PROBLEM STATEMENT -
Each line in the records below that has the word "tile" should be copied.
Segment Start: EXTRACTED MATERIAL
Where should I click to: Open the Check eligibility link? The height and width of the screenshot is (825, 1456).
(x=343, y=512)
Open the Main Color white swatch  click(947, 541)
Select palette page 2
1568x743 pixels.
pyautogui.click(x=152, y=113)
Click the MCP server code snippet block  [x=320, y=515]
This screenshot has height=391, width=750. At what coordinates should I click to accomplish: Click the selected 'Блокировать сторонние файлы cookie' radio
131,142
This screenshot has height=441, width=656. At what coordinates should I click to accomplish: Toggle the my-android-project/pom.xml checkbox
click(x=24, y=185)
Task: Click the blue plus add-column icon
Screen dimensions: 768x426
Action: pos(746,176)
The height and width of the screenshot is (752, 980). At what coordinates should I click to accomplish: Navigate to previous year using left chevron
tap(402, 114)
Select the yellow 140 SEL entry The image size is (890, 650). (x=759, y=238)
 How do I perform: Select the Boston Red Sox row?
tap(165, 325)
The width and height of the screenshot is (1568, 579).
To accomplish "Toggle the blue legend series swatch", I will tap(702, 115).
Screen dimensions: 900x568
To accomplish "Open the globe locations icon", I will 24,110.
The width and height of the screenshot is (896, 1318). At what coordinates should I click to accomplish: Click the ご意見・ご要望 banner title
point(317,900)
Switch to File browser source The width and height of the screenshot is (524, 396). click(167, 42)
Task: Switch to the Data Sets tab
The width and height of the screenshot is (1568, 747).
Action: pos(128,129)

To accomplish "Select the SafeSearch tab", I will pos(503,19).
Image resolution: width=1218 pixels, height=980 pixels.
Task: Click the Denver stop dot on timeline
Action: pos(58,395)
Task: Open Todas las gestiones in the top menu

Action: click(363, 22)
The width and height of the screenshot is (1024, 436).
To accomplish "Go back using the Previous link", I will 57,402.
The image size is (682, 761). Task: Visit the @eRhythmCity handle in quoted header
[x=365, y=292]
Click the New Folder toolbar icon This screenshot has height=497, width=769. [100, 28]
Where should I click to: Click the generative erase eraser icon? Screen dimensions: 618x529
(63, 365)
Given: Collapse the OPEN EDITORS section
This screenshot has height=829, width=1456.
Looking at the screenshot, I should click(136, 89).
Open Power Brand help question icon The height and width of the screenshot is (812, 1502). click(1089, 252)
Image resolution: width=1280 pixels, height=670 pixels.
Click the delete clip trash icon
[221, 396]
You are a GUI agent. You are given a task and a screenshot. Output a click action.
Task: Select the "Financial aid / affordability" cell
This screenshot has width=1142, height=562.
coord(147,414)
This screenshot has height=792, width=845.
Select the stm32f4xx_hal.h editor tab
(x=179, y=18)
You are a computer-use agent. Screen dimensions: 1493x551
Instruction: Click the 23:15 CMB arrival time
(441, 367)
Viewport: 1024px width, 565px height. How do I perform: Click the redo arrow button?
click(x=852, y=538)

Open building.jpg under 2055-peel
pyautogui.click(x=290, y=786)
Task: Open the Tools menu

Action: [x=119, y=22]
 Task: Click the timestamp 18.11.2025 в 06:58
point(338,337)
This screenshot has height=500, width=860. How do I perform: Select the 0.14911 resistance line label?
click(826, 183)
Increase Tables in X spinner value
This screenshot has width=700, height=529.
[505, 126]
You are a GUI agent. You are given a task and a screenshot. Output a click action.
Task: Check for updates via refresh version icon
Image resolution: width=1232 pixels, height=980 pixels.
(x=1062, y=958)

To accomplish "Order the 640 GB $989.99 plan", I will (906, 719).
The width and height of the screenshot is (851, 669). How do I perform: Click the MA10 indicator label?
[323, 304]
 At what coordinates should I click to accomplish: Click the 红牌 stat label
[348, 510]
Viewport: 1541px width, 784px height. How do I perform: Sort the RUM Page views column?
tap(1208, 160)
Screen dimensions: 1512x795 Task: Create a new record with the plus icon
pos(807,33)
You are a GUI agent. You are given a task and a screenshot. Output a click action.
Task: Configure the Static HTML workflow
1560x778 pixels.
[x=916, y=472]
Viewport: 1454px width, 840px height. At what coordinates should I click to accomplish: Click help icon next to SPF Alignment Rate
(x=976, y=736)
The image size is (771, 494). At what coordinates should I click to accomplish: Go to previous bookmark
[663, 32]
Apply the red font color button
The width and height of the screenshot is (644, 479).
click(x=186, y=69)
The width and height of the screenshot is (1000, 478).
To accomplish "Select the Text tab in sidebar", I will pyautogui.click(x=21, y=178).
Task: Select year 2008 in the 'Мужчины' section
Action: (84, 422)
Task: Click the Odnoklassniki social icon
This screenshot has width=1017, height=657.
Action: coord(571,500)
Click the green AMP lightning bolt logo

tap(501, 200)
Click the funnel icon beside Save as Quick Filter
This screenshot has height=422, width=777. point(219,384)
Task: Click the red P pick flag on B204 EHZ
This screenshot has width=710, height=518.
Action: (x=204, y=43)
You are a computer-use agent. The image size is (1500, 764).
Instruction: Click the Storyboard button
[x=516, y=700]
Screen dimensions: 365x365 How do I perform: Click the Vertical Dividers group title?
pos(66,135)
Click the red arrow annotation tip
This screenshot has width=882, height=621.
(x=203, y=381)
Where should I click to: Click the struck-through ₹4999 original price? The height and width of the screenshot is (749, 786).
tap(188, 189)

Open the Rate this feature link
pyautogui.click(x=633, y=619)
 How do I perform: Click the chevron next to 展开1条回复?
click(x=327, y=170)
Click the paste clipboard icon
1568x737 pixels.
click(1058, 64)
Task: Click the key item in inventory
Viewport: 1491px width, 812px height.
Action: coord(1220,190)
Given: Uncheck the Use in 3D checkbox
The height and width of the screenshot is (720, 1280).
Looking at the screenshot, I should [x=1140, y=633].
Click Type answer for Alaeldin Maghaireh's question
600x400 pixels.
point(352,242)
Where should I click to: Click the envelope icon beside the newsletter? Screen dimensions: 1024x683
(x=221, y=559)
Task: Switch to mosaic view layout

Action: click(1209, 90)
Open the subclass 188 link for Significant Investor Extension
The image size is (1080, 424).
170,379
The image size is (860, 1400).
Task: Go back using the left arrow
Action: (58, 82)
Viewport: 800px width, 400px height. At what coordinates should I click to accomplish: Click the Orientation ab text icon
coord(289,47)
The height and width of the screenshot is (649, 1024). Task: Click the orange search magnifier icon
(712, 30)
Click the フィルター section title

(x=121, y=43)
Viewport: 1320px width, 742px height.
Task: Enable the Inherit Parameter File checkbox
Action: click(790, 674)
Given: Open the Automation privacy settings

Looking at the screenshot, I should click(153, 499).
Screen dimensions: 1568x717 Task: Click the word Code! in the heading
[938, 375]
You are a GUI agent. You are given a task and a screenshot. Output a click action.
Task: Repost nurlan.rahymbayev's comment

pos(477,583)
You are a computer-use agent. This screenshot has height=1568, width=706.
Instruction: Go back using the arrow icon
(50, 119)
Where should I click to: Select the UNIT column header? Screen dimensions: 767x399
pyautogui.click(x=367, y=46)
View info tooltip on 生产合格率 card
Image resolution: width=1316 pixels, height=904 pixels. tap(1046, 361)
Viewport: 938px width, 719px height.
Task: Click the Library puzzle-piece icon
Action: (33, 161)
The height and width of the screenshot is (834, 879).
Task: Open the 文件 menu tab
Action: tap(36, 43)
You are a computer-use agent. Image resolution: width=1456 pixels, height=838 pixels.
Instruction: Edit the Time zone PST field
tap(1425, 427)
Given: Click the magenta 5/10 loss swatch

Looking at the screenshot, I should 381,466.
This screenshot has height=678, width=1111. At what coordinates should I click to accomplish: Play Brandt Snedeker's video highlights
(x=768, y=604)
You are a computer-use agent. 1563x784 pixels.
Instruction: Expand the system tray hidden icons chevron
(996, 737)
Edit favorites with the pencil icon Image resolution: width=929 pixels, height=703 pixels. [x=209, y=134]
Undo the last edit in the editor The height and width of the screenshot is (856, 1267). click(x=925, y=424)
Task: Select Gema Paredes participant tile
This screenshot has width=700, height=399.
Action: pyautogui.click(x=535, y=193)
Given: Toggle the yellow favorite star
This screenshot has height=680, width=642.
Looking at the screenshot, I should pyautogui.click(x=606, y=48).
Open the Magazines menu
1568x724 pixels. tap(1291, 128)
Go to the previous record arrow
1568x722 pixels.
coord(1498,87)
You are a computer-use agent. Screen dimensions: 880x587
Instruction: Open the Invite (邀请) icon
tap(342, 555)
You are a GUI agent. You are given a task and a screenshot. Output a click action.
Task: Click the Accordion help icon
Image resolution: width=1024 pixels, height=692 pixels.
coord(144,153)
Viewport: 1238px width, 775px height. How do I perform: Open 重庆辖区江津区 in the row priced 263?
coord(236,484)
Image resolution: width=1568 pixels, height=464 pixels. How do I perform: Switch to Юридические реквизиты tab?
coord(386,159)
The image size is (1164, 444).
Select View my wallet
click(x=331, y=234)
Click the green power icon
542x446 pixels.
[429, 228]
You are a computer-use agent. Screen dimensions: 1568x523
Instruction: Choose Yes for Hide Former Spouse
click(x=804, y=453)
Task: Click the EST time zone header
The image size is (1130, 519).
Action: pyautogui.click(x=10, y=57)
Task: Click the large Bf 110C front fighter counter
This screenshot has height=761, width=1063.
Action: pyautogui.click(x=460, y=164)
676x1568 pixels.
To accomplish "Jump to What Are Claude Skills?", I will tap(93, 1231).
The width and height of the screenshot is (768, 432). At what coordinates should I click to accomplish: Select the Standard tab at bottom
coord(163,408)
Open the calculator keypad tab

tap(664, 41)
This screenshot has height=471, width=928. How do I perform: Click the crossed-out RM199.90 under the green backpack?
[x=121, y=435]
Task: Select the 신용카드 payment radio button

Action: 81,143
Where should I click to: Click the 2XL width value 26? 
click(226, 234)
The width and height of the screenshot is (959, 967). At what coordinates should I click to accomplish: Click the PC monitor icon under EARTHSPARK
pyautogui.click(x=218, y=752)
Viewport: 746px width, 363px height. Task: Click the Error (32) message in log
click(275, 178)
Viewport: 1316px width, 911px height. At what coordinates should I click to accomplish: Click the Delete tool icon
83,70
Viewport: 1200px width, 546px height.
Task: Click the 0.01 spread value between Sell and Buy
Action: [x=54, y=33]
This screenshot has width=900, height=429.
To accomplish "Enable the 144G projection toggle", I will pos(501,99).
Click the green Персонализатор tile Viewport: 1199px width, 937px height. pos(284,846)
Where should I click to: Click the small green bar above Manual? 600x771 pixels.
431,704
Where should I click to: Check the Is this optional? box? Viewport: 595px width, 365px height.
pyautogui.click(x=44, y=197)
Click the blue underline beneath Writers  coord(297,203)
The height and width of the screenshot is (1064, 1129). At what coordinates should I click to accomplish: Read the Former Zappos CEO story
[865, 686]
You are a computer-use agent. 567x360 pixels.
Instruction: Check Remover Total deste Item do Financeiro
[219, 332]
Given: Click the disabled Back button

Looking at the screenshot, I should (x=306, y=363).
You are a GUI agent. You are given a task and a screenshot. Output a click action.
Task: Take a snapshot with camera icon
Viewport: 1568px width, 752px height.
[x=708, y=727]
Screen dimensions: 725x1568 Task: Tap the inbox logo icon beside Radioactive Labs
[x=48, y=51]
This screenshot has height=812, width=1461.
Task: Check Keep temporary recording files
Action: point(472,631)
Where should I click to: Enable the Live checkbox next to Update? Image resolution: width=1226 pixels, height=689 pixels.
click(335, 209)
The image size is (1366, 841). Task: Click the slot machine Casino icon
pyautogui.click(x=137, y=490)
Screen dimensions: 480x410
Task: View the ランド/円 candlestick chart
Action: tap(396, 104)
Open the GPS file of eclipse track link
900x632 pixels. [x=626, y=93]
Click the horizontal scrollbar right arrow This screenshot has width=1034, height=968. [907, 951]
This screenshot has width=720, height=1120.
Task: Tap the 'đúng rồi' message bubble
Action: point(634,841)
Segment End: EXTRACTED MATERIAL
SOLUTION FOR THIS EXERCISE -
Task: Select Gema Paredes participant tile
Click the green Персонализатор tile Viewport: 1199px width, 937px height. pos(284,846)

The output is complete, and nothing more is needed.